AOAV recorded 972 civilian deaths and injuries from explosive violence in Syria. 46% of all civilian deaths and injuries in Syria occurred in Damascus. These are primarily accounted for by suicide attacks on March 11th and 15th, which together account for over 350 civilian casualties in the city last month.
March 11th saw twin bomb attacks targeting Iraqi Shia pilgrims near the Bab al-Saghir cemetery. The blasts were initially reported to have killed 40 and wounded 120 – the death toll later rose to 74. The attacks on March 15th saw a suicide attack at the Justice Palace kill 39, including seven armed actors actors, and wound over 100.
A second suicide bomber wounded 28 in the Rabweh area of Damascus. Despite these large-scale IED attacks, air-launched attacks across Syria still accounted for the majority of deaths and injuries caused by explosive violence, accounting for 51% (499) of all civilian casualties.

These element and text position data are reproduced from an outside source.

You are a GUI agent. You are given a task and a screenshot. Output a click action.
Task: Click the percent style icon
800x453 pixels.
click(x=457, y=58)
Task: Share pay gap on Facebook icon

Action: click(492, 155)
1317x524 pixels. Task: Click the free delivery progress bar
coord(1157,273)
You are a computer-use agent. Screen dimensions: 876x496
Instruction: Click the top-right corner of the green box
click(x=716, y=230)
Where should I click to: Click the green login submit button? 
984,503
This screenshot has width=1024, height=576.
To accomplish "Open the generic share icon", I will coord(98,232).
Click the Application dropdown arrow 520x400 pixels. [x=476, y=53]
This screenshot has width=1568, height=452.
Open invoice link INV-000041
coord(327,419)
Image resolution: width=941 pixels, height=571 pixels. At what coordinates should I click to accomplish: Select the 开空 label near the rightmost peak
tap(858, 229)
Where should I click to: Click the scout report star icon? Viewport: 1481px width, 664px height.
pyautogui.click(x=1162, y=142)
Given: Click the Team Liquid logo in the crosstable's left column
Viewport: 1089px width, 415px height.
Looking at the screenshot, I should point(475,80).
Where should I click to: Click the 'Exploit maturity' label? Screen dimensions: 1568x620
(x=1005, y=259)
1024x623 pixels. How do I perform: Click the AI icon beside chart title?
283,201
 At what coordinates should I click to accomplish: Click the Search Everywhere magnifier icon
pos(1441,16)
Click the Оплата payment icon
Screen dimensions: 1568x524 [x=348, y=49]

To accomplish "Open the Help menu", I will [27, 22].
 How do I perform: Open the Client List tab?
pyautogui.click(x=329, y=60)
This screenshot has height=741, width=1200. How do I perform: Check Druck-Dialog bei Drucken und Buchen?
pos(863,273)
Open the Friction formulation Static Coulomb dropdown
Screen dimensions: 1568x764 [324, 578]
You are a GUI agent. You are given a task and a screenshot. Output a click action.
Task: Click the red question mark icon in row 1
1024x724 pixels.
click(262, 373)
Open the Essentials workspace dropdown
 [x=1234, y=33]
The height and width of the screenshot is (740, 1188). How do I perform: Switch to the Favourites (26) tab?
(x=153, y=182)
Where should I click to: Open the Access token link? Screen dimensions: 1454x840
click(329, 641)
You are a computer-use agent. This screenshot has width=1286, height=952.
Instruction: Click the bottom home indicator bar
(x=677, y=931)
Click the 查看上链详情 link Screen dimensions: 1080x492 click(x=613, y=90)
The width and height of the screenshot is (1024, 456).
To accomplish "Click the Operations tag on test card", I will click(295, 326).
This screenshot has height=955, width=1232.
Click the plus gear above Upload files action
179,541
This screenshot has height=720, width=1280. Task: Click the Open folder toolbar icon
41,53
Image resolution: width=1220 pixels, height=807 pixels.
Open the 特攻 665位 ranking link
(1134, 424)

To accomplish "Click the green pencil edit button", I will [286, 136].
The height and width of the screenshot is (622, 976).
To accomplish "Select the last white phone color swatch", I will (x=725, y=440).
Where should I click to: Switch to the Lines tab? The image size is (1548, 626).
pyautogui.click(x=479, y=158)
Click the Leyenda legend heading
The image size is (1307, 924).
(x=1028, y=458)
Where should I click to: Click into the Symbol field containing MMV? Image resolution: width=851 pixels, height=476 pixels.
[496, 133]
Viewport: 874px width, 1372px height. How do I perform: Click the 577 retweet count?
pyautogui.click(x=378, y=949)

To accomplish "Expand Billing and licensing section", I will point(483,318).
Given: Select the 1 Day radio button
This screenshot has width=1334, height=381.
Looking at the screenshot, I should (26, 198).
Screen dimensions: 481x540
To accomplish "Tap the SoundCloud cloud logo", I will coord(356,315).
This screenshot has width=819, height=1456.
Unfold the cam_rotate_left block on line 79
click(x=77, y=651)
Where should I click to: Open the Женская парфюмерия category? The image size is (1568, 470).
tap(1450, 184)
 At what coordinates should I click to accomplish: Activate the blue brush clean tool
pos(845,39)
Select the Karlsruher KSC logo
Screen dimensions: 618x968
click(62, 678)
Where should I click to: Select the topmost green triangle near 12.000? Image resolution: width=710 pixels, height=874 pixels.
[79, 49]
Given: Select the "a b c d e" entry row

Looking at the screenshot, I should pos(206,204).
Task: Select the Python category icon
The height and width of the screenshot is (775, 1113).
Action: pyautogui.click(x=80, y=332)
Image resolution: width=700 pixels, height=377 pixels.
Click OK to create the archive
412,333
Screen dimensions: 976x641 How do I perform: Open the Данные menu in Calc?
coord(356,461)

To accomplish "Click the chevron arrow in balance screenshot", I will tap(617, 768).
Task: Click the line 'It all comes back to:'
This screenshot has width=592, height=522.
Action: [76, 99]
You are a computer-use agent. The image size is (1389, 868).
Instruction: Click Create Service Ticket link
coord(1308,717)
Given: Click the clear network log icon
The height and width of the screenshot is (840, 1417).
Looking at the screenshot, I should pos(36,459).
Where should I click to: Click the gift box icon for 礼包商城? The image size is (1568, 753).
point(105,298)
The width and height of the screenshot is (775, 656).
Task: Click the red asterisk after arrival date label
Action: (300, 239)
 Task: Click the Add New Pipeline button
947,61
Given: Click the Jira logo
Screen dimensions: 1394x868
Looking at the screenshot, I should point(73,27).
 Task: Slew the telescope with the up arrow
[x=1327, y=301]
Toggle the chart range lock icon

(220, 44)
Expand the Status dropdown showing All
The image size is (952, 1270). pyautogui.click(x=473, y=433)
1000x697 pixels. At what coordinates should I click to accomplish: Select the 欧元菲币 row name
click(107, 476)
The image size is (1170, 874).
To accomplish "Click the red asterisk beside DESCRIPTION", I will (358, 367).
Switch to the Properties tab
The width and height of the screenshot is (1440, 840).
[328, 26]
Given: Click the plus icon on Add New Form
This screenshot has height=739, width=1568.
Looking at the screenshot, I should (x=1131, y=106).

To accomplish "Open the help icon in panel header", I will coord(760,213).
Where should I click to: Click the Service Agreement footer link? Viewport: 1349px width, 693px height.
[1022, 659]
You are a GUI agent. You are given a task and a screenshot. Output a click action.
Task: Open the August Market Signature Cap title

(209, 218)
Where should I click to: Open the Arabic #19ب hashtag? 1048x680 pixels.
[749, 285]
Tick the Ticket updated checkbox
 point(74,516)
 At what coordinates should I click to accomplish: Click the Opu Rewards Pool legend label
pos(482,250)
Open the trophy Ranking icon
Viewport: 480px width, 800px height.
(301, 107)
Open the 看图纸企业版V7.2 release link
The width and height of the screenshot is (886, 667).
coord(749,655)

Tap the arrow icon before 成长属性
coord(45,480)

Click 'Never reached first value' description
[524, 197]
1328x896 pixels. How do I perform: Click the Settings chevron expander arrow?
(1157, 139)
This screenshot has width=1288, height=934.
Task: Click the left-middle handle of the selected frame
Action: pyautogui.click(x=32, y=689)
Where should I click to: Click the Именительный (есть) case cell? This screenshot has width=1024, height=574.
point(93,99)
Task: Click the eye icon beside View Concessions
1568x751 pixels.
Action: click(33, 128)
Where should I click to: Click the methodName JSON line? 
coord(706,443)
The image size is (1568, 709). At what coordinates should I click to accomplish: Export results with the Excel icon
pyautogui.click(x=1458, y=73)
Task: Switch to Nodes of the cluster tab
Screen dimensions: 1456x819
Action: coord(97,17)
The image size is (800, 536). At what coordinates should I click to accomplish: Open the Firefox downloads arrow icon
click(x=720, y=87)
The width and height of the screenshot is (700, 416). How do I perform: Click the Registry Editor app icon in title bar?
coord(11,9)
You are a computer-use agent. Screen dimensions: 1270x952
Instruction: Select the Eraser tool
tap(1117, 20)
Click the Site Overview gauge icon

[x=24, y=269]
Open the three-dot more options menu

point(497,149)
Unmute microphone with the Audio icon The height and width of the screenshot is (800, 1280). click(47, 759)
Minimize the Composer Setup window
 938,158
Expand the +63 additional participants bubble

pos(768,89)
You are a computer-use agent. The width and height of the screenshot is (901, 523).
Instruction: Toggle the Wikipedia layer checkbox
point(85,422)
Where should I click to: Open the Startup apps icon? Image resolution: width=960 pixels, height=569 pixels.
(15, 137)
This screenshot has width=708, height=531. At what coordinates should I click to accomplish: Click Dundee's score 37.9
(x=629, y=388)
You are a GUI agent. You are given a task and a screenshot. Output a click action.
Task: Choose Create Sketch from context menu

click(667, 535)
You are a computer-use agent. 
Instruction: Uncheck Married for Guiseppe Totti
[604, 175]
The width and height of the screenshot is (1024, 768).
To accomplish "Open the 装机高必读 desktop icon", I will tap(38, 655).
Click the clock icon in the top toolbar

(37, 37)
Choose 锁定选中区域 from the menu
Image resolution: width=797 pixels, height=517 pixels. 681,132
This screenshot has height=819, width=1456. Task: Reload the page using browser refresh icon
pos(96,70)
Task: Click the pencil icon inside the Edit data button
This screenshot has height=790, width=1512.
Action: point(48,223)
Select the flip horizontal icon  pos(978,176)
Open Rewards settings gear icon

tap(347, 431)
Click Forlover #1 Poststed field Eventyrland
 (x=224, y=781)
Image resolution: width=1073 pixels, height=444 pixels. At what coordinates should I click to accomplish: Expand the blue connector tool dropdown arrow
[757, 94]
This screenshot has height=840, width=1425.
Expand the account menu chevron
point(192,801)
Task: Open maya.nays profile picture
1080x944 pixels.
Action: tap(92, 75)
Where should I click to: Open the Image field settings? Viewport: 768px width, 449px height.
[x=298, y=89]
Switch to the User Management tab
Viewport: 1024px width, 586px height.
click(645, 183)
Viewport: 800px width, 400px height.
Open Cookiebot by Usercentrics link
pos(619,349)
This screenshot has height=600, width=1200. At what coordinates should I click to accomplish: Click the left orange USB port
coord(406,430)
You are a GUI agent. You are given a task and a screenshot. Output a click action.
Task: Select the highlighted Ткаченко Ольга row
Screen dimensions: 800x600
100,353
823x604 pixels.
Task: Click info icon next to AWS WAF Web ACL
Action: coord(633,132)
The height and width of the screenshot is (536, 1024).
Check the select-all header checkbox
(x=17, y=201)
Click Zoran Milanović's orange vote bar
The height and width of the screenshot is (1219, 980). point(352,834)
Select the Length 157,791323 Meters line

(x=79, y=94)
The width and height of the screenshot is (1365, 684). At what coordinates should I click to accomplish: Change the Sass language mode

Similarly, whilst IEDs still caused the most civilian deaths and injuries in Iraq (51%), air-launched attacks caused significantly more deaths and injuries than usual in Iraq in March. At least 252 civilians casualties were caused by air-launched weapons.
This is a 288% increase from the previous month or 227% greater than the monthly average recorded last year. Most of the casualties from air-launched explosives in Iraq were the result of the airstrikes in Mosul. Though there is still a lack of clarity behind the incidents, up to 240 civilians are thought to have been killed in the airstrikes on March 17th.
In Afghanistan, IEDs continued to account for the most civilian harm. Just 3 IED incidents in Kabul account for 87% (226) civilian casualties from explosive violence across the country. Two of these attacks were suicide attacks in populated areas, causing over 200 civilian death and injuries between them.
Whilst the levels of reported civilian harm from explosive weapons has decreased in Yemen over the last year, Yemen remains amongst the most impacted countries. Significantly, over 99% of all civilian casualties from explosive violence in Yemen last month were caused by air strikes.
In Pakistan, 79% of all civilian deaths and injuries recorded in March, occurred during one attack by Jamaat-ul-Ahrar, when a powerful car bomb detonated near a Shiite place of worship killed 22 and injured 90.
When explosive violence was perpetrated in populated areas in March, 95% of the casualties were civilians. AOAV strongly condemns the use of violence against civilians and the use of explosive weapons in populated areas. All actors should stop using explosive weapons with wide-area affects where there is likely to be a high concentration of civilians.